" 2001 : A Space Odyssey "
「2001年宇宙の旅」は、50年ちかく前の作品だが、映画史上の名画ベスト30くらいにはいつも入るし、SF映画部門では断然トップで、もう古典名画と言っていいと思う。今更ながらこの映画のことを取り上げようと思ったのは、いま公開中の「オデッセイ」を見たからだ。これは火星に取り残された宇宙飛行士をありとあらゆる科学技術の知識を総動員して救出するというSF映画。原題は「The Martian」(火星の人)だが、邦題の「オデッセイ」は内容と無関係なタイトルだ。( 本家の "2001:A Space Odyssey" 以降、宇宙ものであれば内容いかんにお構いなく「〜オデッセイ」とつけたB級映画がたくさんある。)
Odyssey(オデッセイ)とは、ギリシャ神話が語源で「長い旅」といった意味で使われる。「2001年宇宙の旅」では人類史を「長い旅」になぞらえた現代版の神話物語とでも言える壮大な映画だった。しかし今では惑星探査も宇宙船も現実のものになっているので、今度の「オデッセイ」はリアルすぎてそんなロマンはない。宇宙が舞台のサスペンス映画と思えばいい。

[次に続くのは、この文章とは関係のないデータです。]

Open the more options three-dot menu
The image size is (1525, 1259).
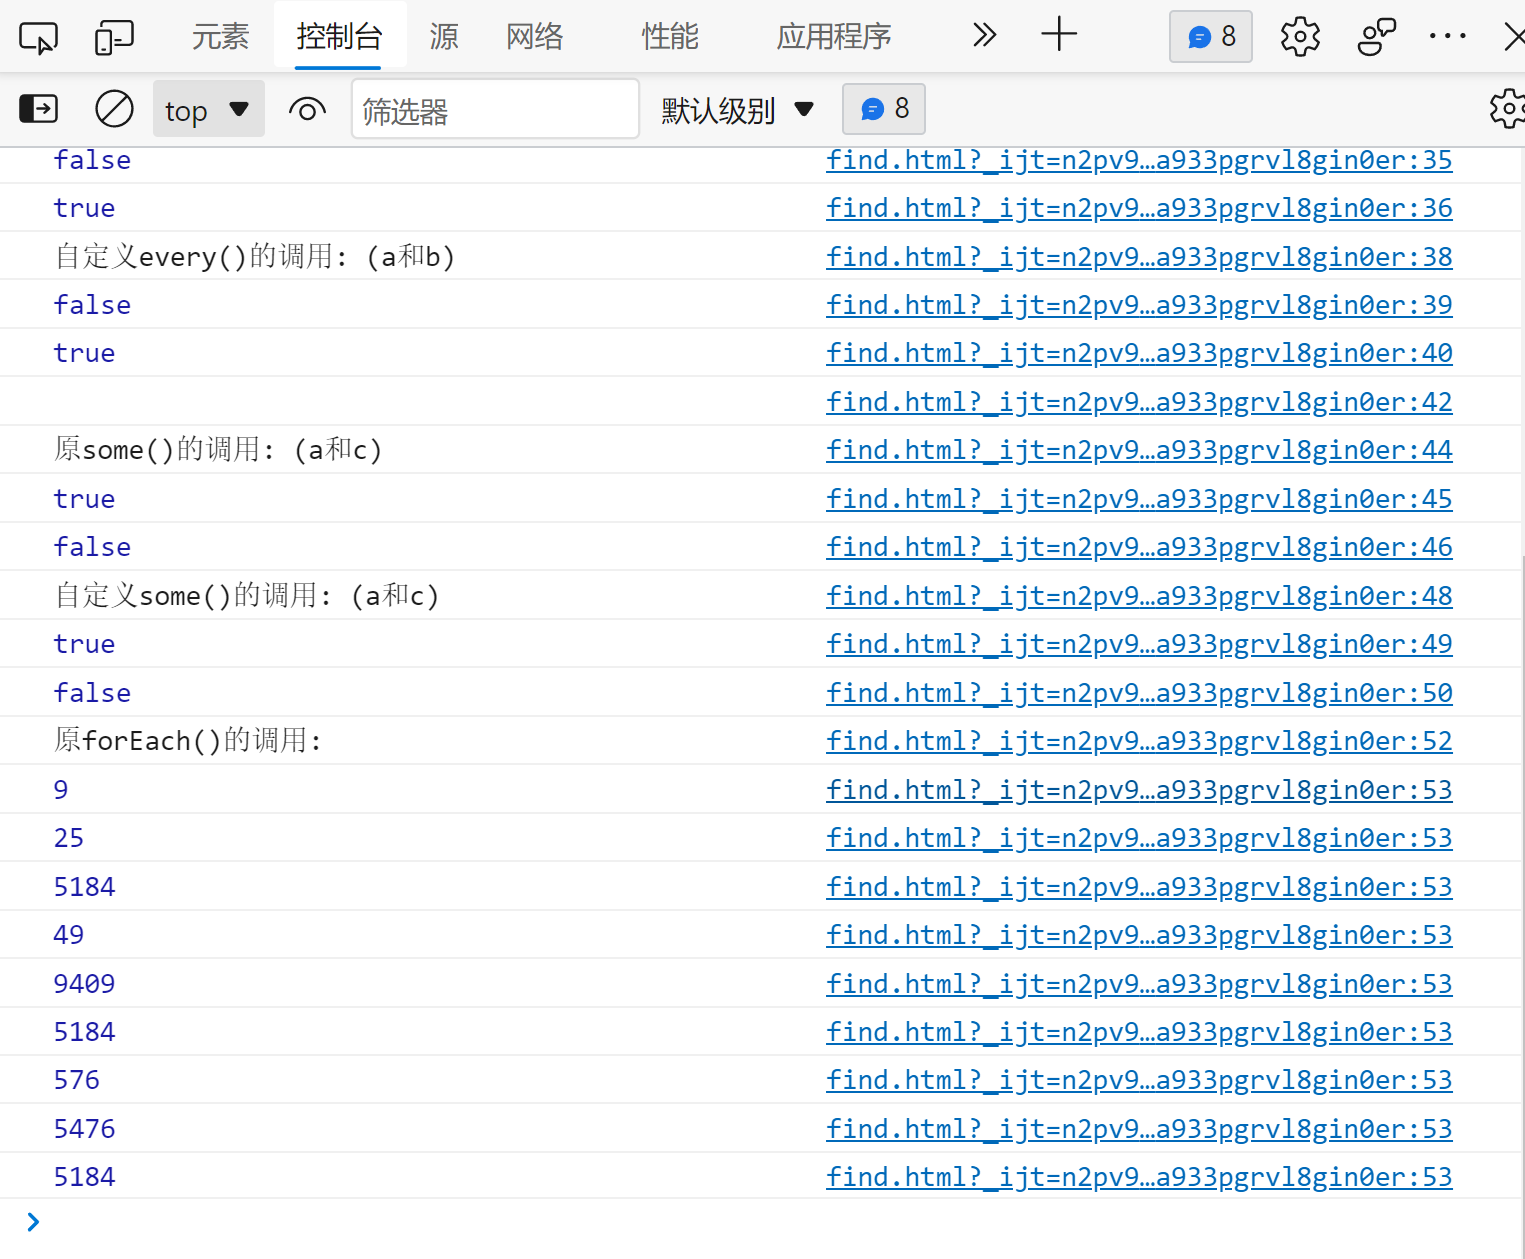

「2001年宇宙の旅」の公開当時は「難しい」と言われたようだが、50年経った今では意味が理解し易くなったと思う。スタンリー・キューブリック監督のメッセージは冒頭の猿のシーンに凝縮されている。まだ人類誕生以前の頃、猿の群れどうしが水飲み場の縄張り争いをしている。ある時一匹が動物の骨で物を叩くと強い力が出ることに偶然気がつく。彼らは全員が骨を持って相手に襲いかかり勝利する。動物の骨という「道具」を使うことによっ人類が誕生した瞬間だ。

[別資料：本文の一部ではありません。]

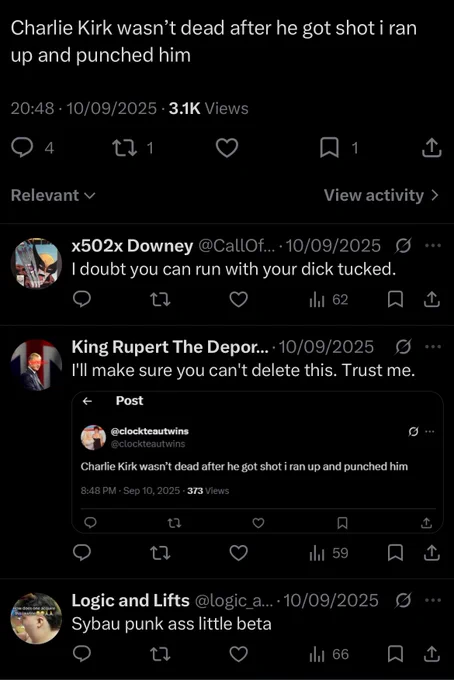The image size is (454, 680).
Task: Click Grok icon on King Rupert's reply
Action: (x=403, y=347)
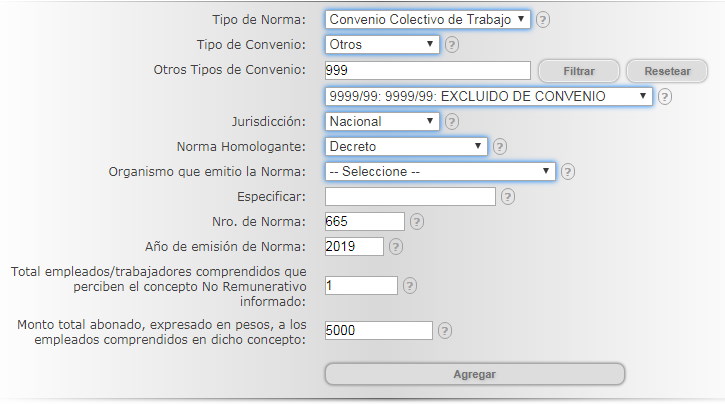Open the Tipo de Convenio dropdown
725x404 pixels.
point(383,44)
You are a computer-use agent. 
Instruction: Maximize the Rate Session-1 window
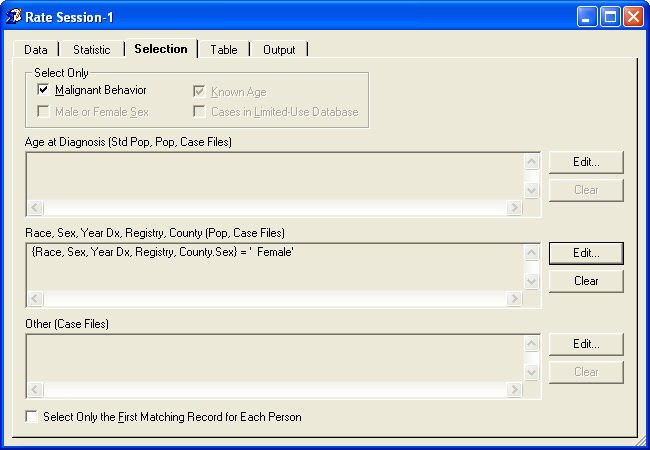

それから人類は道具を進化させ、より強くなっていくという長い旅(オデッセイ)を続けてきた。骨が敵と戦う道具であったように、その後も人を殺す戦争の道具を進化させ、あるいは原子力のような恐ろしいものも作った。そしてこの映画に登場する究極の道具が人工知能を備えたコンピュータで、それが人間に逆らい敵対的になる。今度の「オデッセイ」が科学技術に対して楽天的なのとは対照的だ。

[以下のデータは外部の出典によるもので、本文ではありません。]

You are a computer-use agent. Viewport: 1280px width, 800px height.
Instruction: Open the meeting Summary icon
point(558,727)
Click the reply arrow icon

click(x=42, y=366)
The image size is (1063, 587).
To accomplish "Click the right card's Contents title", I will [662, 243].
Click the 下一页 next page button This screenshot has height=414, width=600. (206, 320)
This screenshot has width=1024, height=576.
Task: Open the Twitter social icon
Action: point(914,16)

「説明」のほとんどないこの映画では観る人が意味を読み取らなければならないが、科学技術による道具の進化によって行き着く先の世界を暗示させている。人間が人工知能に支配され、人間自身もクローンのような人工物になってしまい、いわゆる「人間」は消滅してしまう。そして人間をそのように「進化」させるように導いてきたのは、実は高度な地球外生命体で、それが人間を支配する「神」のような絶対的な存在であった・・・
当時よりずっと「進んだ」今の時代、もう一度この映画を観る価値があるように思う。